13 September 2007

To Be Organic or Not To Be. What’s the Question?

Reposted from DeafDC.com
By Liz Stone on Mon 2 Jul 2007

Thanks to Shakespeare, we all think often about the question of being. For me, it is especially about sustainable living. It’s a no-brainer. We all know that global warming has gotten its own hot place these days-everyone knows we have to do something to save our planet.

So, what should we do? What can we do? The good news is that the eco-revolution is happening. Thousands of earth-saving ideas are popping up left and right. Food gets the spotlight for now. Many restaurants are now serving dishes loaded with locally grown produce and meat. Vegetarian and “good-conscience” meat selections are on the rise. Even generic stores like Safeway, Giant, and Harris Teeter are starting to offer organically-produced food and household products. Trader Joe’s is vigilant about presenting a wide variety of fair-trade goods. It’s not just Whole Foods or Wild Oats anymore.

Even so, be cautious. Companies are riding on the eco-revolution boom. It’s the next money-making business since the rise of Silicon Valley. Labels are what they are, misleading and mystifying. Just because a product is “natural” doesn’t mean it’s organic. A product that is organic doesn’t mean it’s certified organic. Confused yet? Well, that’s part of green education. Lucky for you, I’ve typed up an at-a-glance guide.

When you make a decision to buy an earth-friendly product, here are a few questions to ask yourself:

1) Is it certified organic? Is there a difference between natural and organic? Cage-free? Farmstead? Or even beyond organic?

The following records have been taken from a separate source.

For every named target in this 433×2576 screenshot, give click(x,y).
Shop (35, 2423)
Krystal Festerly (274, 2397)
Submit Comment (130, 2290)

Check out this awesome slideshow link. How to Tell It’s Organic Slideshow

2) Where was it made?

Part of sustainable living is buying local produce. With the big-name stores entering the organic market (read: Wal Mart, Target, Safeway, etc), local produce is now the “new organic.” People want to know where their stuff is from. If there is a choice between West Virginia apples at a local farmers market and Washington state organic ones, I’d pick the former, hands down. Just think of how much fossil fuel it takes to bring the organic apples to get to my nearest organic market that is only a mile away. At least, I know more precisely where my apples are from.

3) How is it made?

Look at the ingredients. If you don’t understand half of the ingredients, the product is full of fake synthetic evil stuff. Peanut butter with hydrogenated oils is as outlandish as eating cotton candy when it’s basically high fructose corn syrup in its fluffy state. You can grind peanuts into a creamy state. You don’t have to add any fancy stuff. And yes, I’ll someday post a blog for the best tasting organic PB.

4) How expensive should it be?

Pay attention to the price. Wal-mart organics may be cheaper, but their suppliers are using large-scale production practices that go against the small-business practices. Quoted by GreenOptions.com, “The real question is not how expensive sustainable products are, but how our purchasing habits affect the global population and environment.” In a nutshell, sustainable living may be expensive, however, by doing more damage to our natural habitat, our health, and environment is much more so. I’ll post a blog about ways to save money on green living. Hang on for that.

Last question and this is more of a fundamental question:

5) Should I care?


We could have saved the Earth but we were too damned cheap. ~Kurt Vonnegut, Jr.

1 comment:

  1. Thanks for a great article..look forward to more!